**** Page excerpt

Background information
- Origin: Cleveland, Ohio, U.S.
- Genres: Groove metal; metalcore; nu metal;
- Years active: 1998–2014, 2017 (one-off reunion), 2023–present
- Labels: East Coast Empire, Roadrunner, Ferret, Nuclear Blast, eOne
- Members: Mark Hunter Rob Arnold Chris Spicuzza Jim LaMarca Matt DeVries Austin D'Amond
- Past members: Jason Hager Andrew Ermlick Jason Genaro Andols Herrick Emil Werstler Richard Evensand Kevin Talley Matt Szlachta Jeremy Creamer Sean Zatorsky
- Website: chimaira.com

= Chimaira =

American heavy metal band

Chimaira (/kaɪˈmɪərə/ ky-MEER-ə) is an American heavy metal band from Cleveland, Ohio. Formed in August 1998, the band's name is derived from the word Chimera, a monstrous creature in Greek mythology. Throughout its history, the band had numerous line-up changes, leaving vocalist Mark Hunter as the only constant member. The band dissolved in 2014, but announced a reunion in 2017 and a return in 2023 with most of the group's longtime members rejoined.

********
**** Exercise data

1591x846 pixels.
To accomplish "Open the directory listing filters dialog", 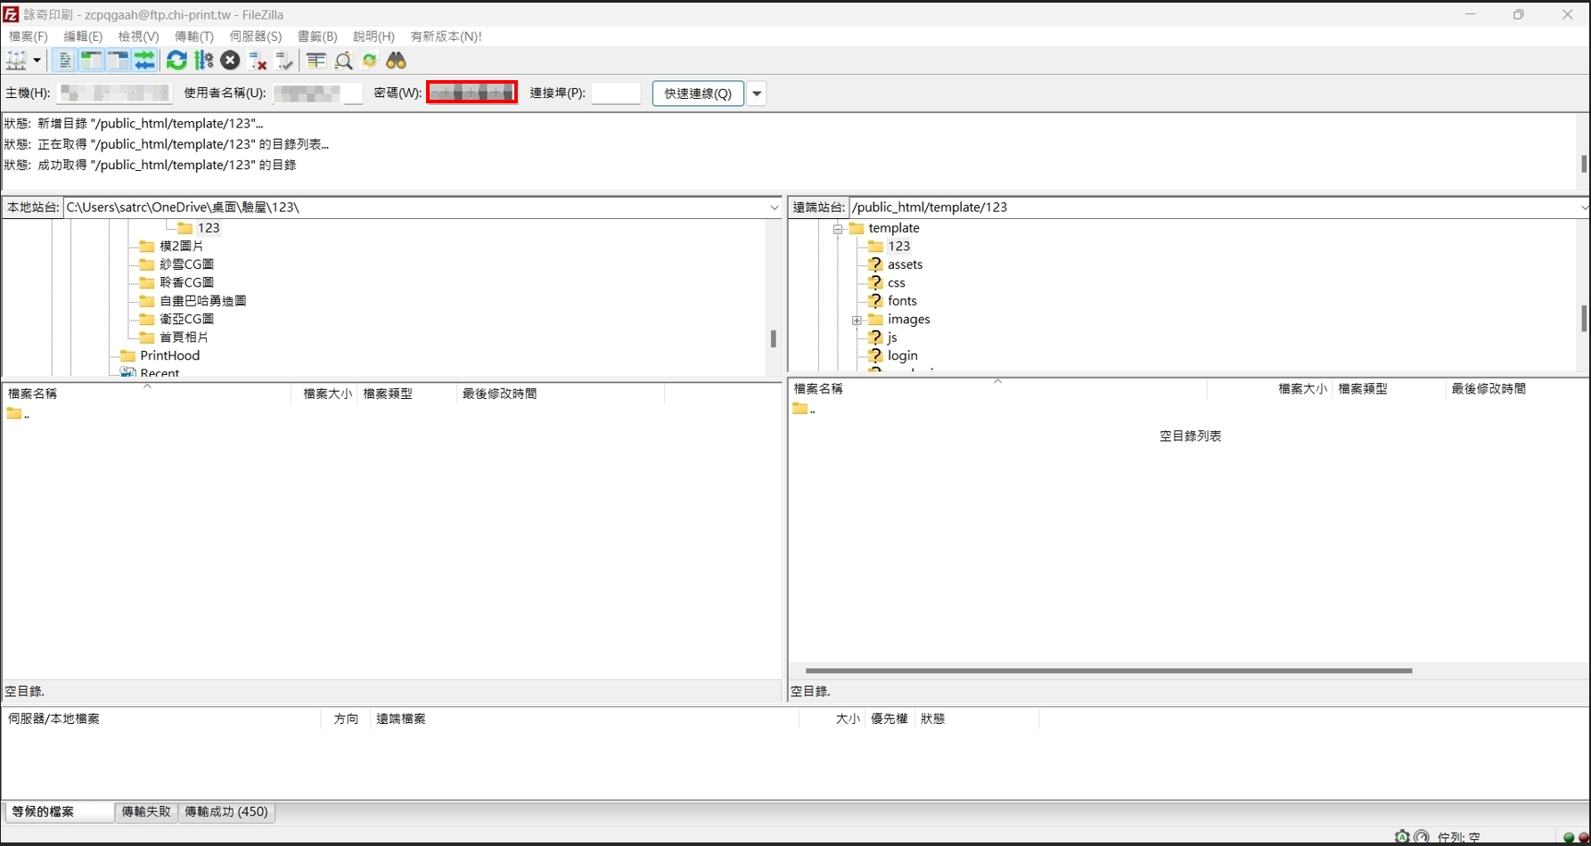I will tap(316, 61).
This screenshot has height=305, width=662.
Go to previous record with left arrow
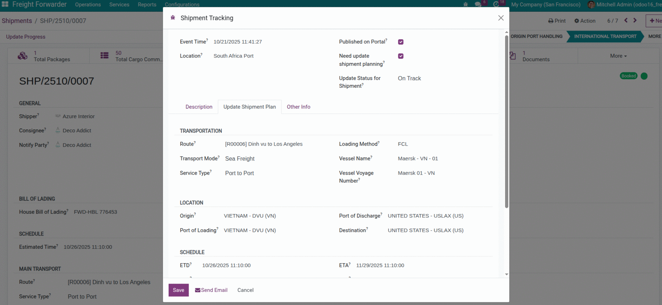626,21
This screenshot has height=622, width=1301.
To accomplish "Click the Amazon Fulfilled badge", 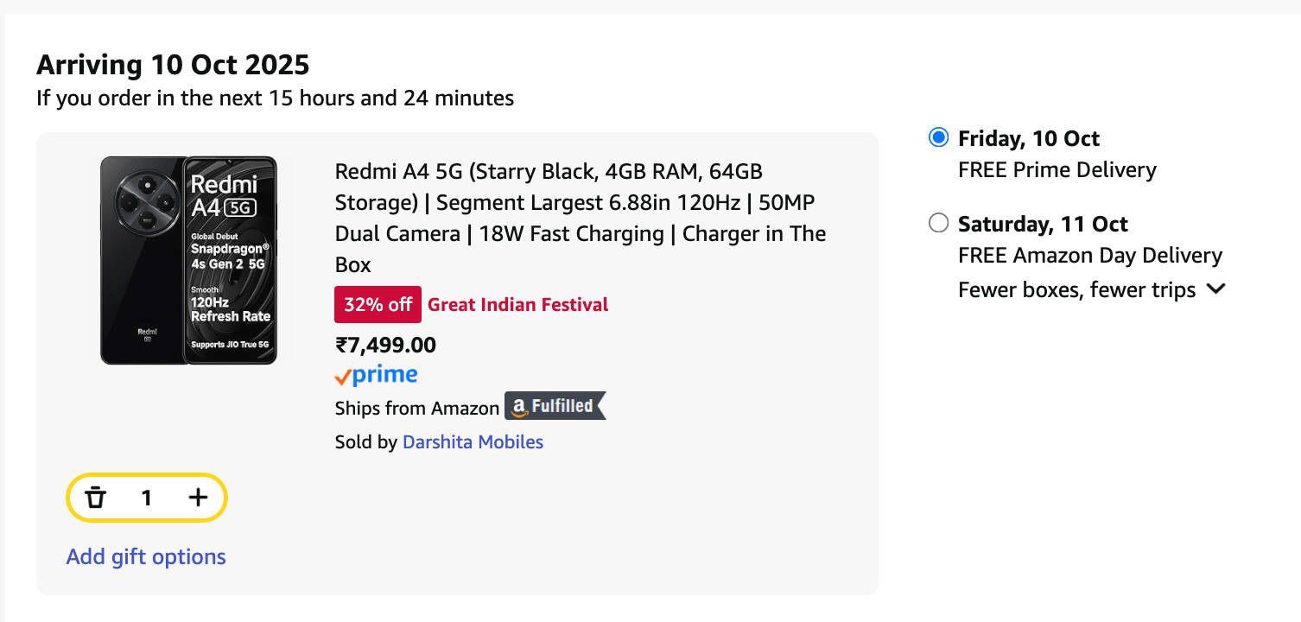I will click(555, 406).
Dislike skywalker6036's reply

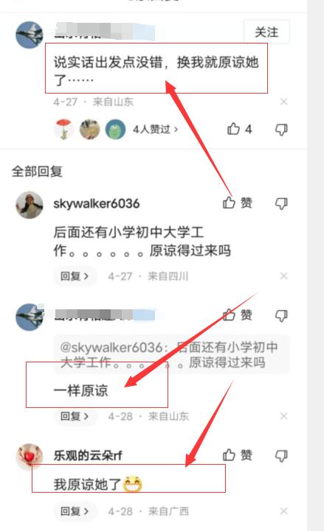coord(281,203)
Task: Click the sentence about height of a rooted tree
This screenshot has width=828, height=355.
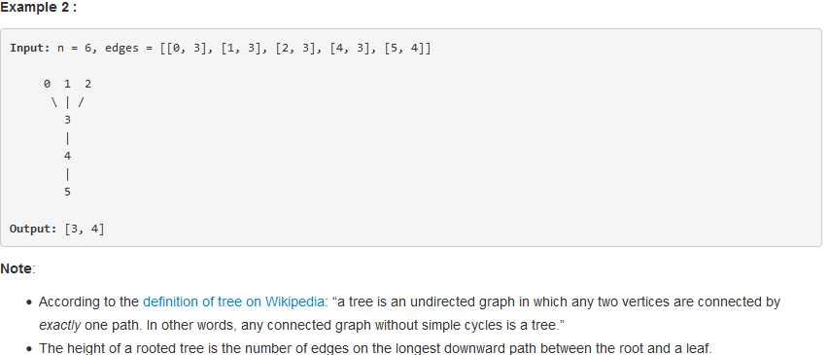Action: [x=375, y=348]
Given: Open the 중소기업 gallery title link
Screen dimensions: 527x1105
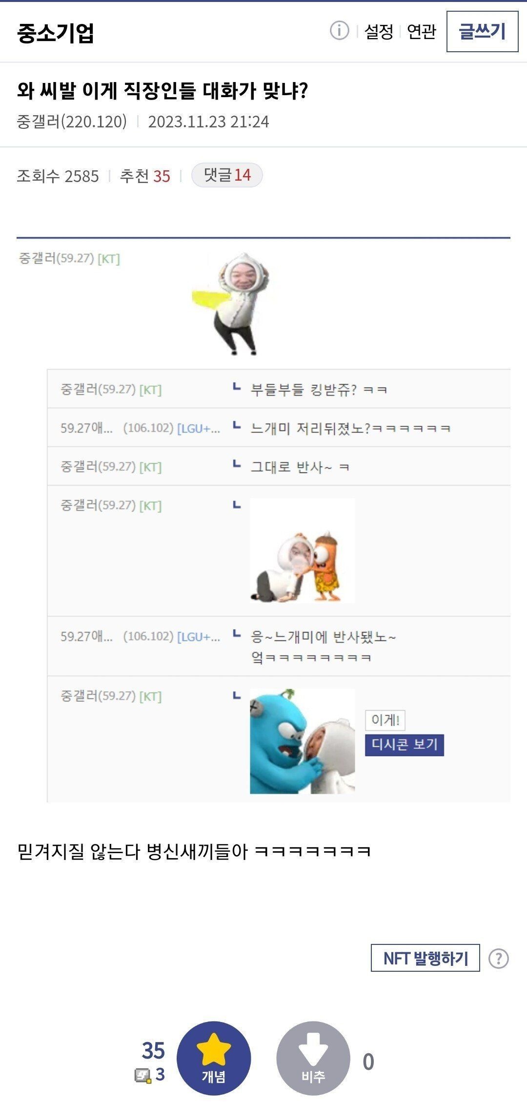Looking at the screenshot, I should tap(55, 33).
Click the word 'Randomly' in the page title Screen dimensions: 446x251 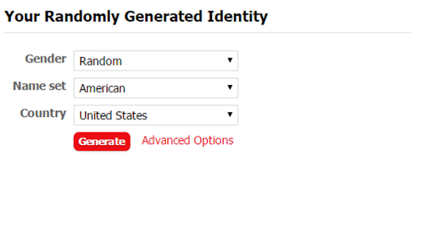82,17
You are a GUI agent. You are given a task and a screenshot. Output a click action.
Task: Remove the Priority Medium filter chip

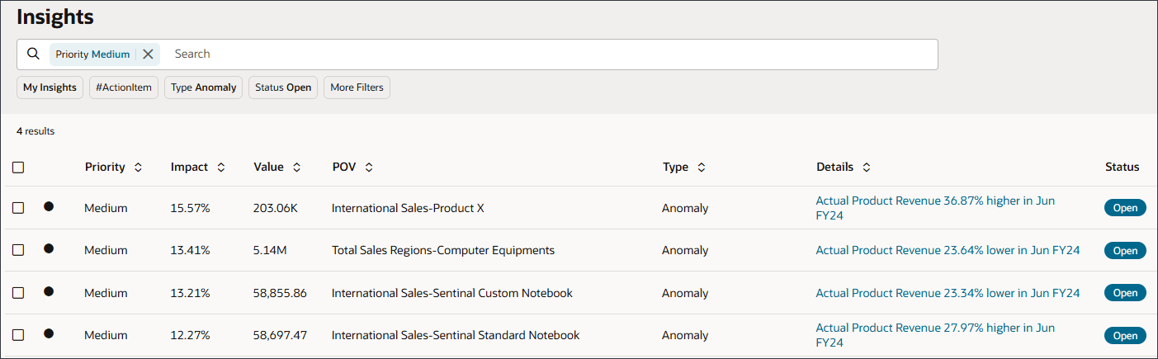148,54
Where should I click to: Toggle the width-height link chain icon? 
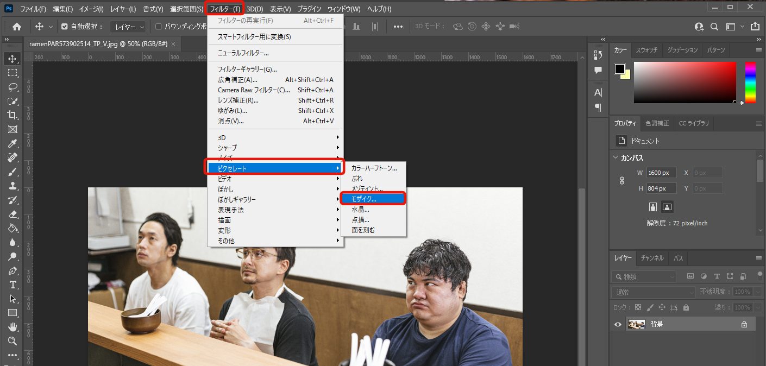click(622, 181)
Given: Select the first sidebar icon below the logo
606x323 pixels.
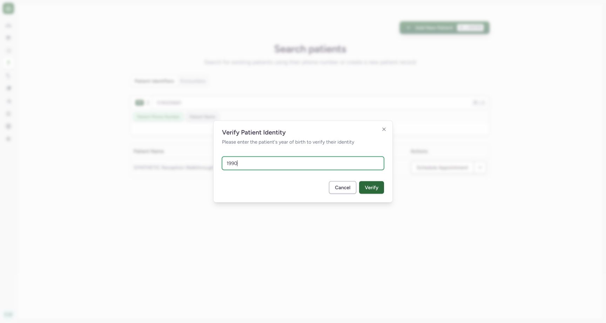Looking at the screenshot, I should tap(8, 26).
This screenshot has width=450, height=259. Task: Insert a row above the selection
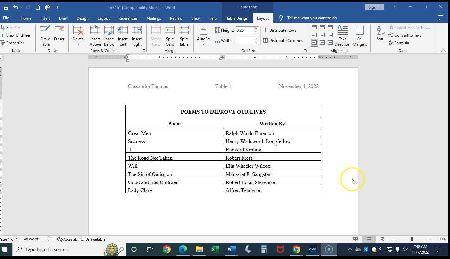pyautogui.click(x=95, y=35)

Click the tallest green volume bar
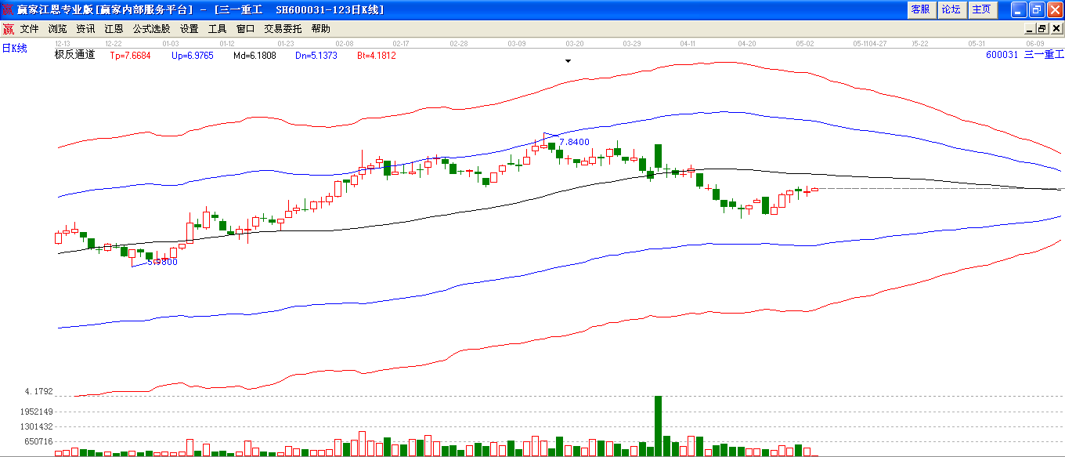pyautogui.click(x=659, y=426)
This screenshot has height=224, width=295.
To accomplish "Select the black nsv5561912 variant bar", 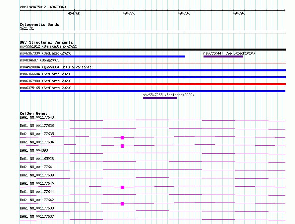I will (152, 50).
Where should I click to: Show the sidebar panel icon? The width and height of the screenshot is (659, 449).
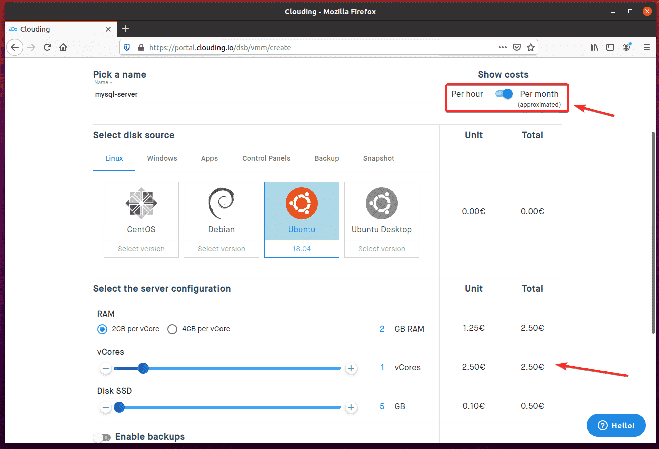(610, 47)
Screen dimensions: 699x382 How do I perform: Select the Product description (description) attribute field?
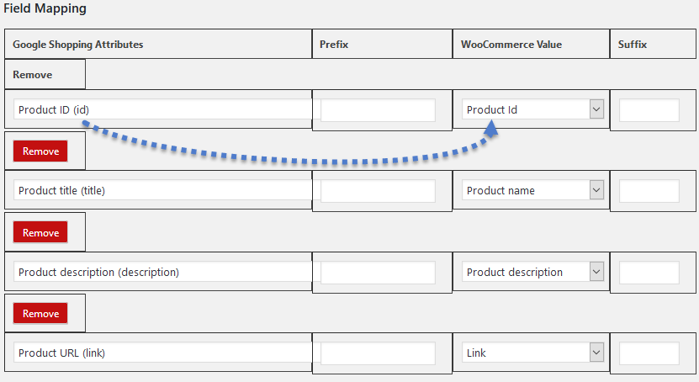[x=162, y=272]
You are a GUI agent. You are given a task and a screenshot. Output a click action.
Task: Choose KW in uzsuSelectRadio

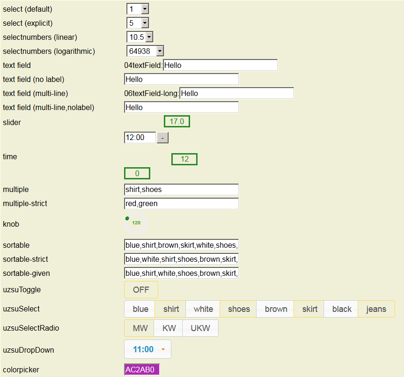[169, 328]
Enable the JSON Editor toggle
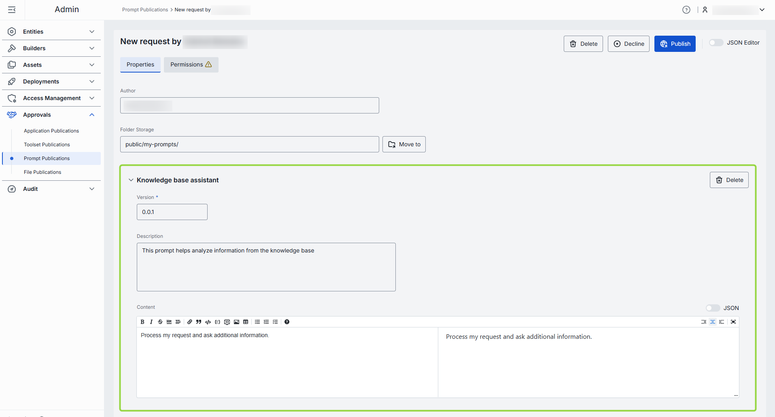The width and height of the screenshot is (775, 417). pos(716,43)
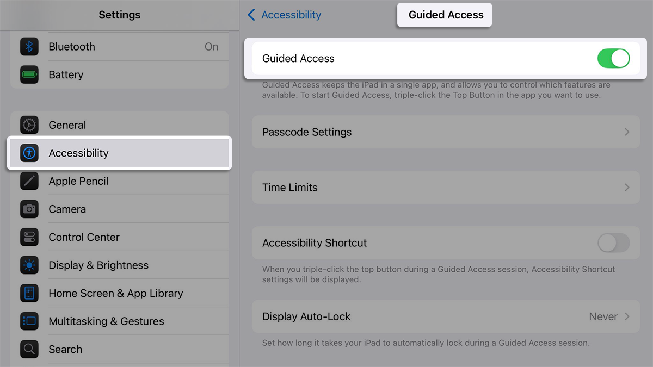653x367 pixels.
Task: Select the Accessibility icon in the sidebar
Action: [29, 153]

********

Carry on the Chimaira article excerpt above, starting right after its final sentence.

=== Result of the exercise ===
==History==
===Early days (1998–1999)===
Prior to Chimaira, vocalist Mark Hunter and bassist Jim LaMarca were part of a hardcore band named Skipline, which lasted two years from 1996 to 1998. Shortly before Skipline's first ever Rhode Island show, the group was carjacked of their van (along with all of the inside equipment), which left the 4-piece band to find their way back to Ohio and effectively ended Skipline. Soon after the experience, Hunter was contacted by guitarist Jason Hager, who was part of a local Cleveland metalcore band known as Ascension, to form a new group. Hunter was ecstatic about the opportunity and agreed. Hunter and Hager recruited friends and previous bandmates Jason Genaro on drums and Andrew Ermlick on bass to complete the required positions for a line-up. Chimaira was officially founded in August 1998.

After a few practices, the four decided that the band needed to thicken their sound, and Ermlick recommended that Rob Arnold, a former bandmate from his time in Common Thread, could be recruited into the band as guitarist. Arnold's band at the time, Sanctum, had recently split, and he was available to join Chimaira. By 1999, Arnold joined the band soon after as lead guitarist, to which Hager was then moved to play rhythm.

The band recorded its first demo in January 1999. During the recording, Arnold recommended to Hunter and Hager that they replace Genaro with Arnold's former drummer Andols Herrick in the band Sanctum. After observing a cassette recording featuring Herrick's percussion, the band agreed to replace Genaro in favor of Herrick. Herrick then came along to the studio with the other four and recorded the drums for the demo the very next day.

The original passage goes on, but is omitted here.